• _TEXT PASSAGE_:
This object does what it says on the tin. Any access to the database is done though it.

Functions

  • new(Configuration) - returns object.
  • retreive_set_names() - returns a list of eprint sets. This can be used to verify cgi input.
  • get_membership(eprint_id, set_name) - For a given eprint ID, which of a named set does it belong to. For example, we can find out which authors eprint 12614 has by get_membership(12614, 'author').
  • get_citation(id, set, length) - returns a citation. Every set member (eprint, author, group) has two citations. short and full. We only return a short citation if length == 'short'. So, to get the short citation of a group 3: get_citation(3,'group','short').
  • get_stats(params_object, query_params_hash) - returns a dbi object containing the stats we are interested. i.e. the params_object's date range and eprints sets, and only the columns in query params hash. The query params hash can contain the following key/value pairs
    • columns => column_name_array - Which columns are we interested in?
    • order => column_name - A hash containing a column name and directions (ASC or DESC)
    • limit => int - How many results to return
    • group_by => column_name - if we need to group by a column.

• _DATASET CONTENT_:
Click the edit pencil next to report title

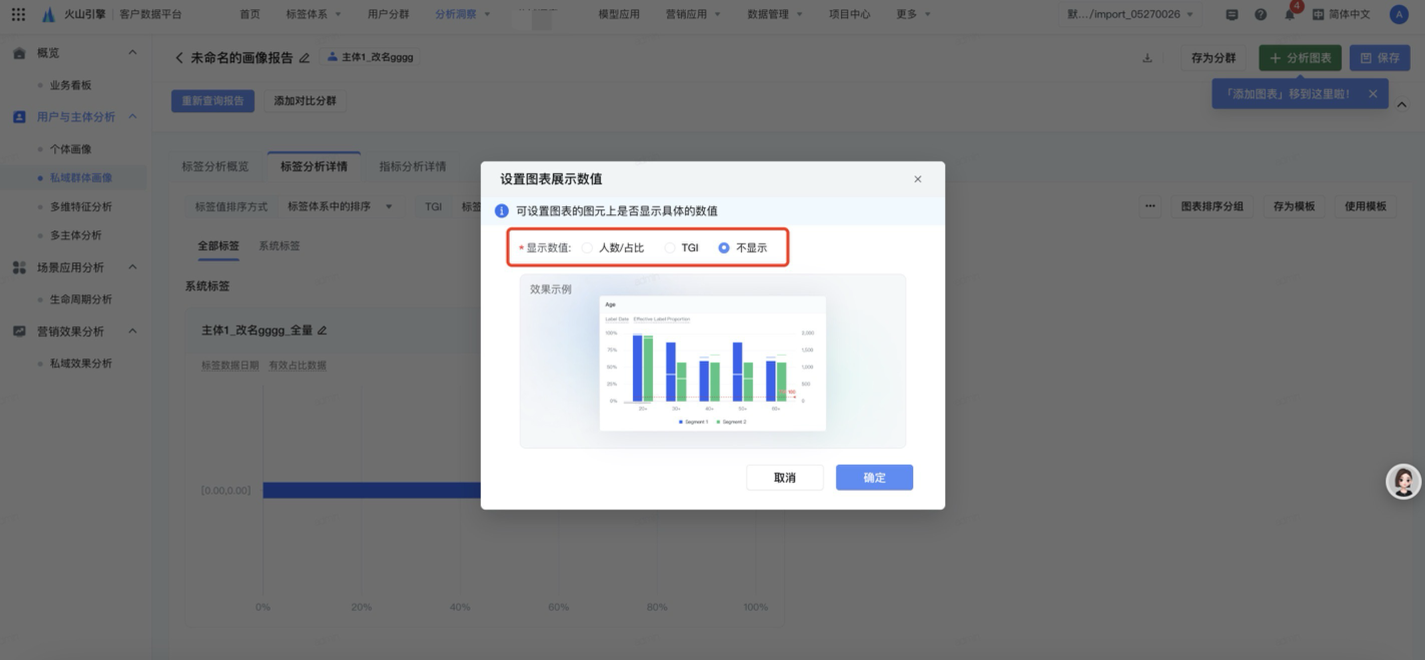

• _WRITTEN REQUEST_:
Translate into Spanish the sentence "Every set member (eprint, author, group) has two citations." from the database object documentation.

• _FINAL RESULT_:
Cada miembro de un conjunto (eprint, autor, grupo) tiene dos citas.